- Occupation: Writer

= Claude J. Pelletier =

French editor and game designer

Claude J. Pelletier is the editor and publisher of magazine Protoculture Addicts, and has also worked as a game designer primarily on role-playing games.

==Early life and education==
Claude J. Pelletier was born on 23 May, 1962, in Laval, Quebec. Pelletier studied human sciences and completed his studies at the Collège de Bois-de-Boulogne in 1981. He continued studying history at the Université de Montréal where he earned a bachelor's degree in 1984 and a master's degree in 1987. He began work on a doctorate but did not complete this.

==Career==
Claude J. Pelletier founded the Montreal-based company Ianus Publications with Yves Meynard, initially to publish historical papers. Pelletier later used Ianus to produce the science-fiction fanzine Samizdat (1986), which he founded with Philippe Gauthier and Yves Meynard, and Pelletier continued to produce Samizdat until 1994. The 1987 edition of L'Année de la Science-Fiction et du Fantastique Québécois complimented Pelletier's writing in Samizdat saying that the writings of others could be dropped from the publication in favor of his.

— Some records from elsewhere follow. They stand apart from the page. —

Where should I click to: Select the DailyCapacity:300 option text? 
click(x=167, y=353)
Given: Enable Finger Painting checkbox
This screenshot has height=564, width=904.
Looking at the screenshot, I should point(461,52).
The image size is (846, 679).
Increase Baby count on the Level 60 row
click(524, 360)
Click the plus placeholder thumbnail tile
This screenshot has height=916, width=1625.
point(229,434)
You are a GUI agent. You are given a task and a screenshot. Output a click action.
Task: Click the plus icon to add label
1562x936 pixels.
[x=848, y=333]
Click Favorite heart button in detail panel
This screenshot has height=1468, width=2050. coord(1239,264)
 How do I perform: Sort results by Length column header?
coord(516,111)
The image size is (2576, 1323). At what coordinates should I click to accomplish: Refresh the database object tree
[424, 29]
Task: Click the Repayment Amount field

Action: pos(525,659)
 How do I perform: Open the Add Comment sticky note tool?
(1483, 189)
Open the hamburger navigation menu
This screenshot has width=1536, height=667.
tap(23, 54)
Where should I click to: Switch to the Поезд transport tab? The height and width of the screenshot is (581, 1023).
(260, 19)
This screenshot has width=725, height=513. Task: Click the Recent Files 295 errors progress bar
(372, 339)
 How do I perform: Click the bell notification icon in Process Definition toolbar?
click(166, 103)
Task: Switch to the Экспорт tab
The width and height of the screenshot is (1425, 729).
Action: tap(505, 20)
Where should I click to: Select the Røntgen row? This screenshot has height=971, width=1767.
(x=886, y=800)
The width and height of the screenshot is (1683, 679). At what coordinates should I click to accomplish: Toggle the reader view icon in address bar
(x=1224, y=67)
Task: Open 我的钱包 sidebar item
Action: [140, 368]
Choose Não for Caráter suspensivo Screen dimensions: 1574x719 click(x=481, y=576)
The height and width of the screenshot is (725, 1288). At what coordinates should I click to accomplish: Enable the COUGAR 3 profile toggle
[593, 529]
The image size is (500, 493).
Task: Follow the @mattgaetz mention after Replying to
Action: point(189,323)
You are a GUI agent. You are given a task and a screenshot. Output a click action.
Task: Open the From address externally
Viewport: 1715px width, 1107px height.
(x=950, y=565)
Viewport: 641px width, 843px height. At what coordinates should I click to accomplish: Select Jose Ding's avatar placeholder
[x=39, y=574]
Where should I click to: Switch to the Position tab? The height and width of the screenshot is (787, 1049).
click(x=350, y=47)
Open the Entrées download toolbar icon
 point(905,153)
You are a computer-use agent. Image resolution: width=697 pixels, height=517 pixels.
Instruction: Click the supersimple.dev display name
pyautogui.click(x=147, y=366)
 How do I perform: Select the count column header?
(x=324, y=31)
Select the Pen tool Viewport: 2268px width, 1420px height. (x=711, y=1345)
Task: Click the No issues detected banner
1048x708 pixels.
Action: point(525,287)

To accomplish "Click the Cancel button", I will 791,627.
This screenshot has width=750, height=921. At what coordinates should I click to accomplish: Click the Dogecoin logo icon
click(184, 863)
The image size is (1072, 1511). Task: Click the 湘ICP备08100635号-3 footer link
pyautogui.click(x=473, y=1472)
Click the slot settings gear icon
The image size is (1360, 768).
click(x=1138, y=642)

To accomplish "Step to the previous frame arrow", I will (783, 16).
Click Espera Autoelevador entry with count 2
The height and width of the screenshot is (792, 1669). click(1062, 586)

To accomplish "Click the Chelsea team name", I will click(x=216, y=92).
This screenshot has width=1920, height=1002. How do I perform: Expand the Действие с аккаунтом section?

Pelletier first saw the Robotech television series in 1987, which inspired him to publish a Robotech fanzine called Protoculture Addicts (1987). The first test release of Protoculture Addicts, Issue #0, was published by Pelletier in the fall of 1987. By issue #10, Ianus no longer used their Robotech license and Protoculture Addicts now covered all anime generally, and with this expansion Pelletier brought in graphic designer Pierre Ouellette as a new partner. He has worked at various positions on Protoculture Addicts since 1991, including editor-in-chief, administrative director and production director. Pelletier had considered closing down Protoculture Addicts in 2004, but connected with the Anime News Network in 2005 and renamed it Anime News Network's Protoculture Addicts.

Pelletier translated anime books from Italian, and wrote a guidebook for anime fans. Pelletier and Yves Meynard edited the 1989 anthology Sous des soleils étrangers, which featured eight short stories and one poem from Francophone Canadian science-fiction writers.

Ianus began publishing role-playing games, and in December 1995 the company split into two companies: a new company called Protoculture continued to publish Protoculture Addicts and kept Pelletier and Martin Ouellette of the former Ianus staff, while Dream Pod 9 was now a fully independent company and retained the majority of the dozen employees left from Ianus and also retained the role-playing game titles.

==Awards and honors==
Pelletier has appeared on panels at multiple conventions because of his association with Protoculture Addicts, and he has won awards in the anime industry.

==Personal life==
Pelletier met his wife Miyako Matsuda at the 1991 Anime Expo in Los Angeles; she was raised on a farm in Japan, and later worked as a freelance translator and as a contributing editor.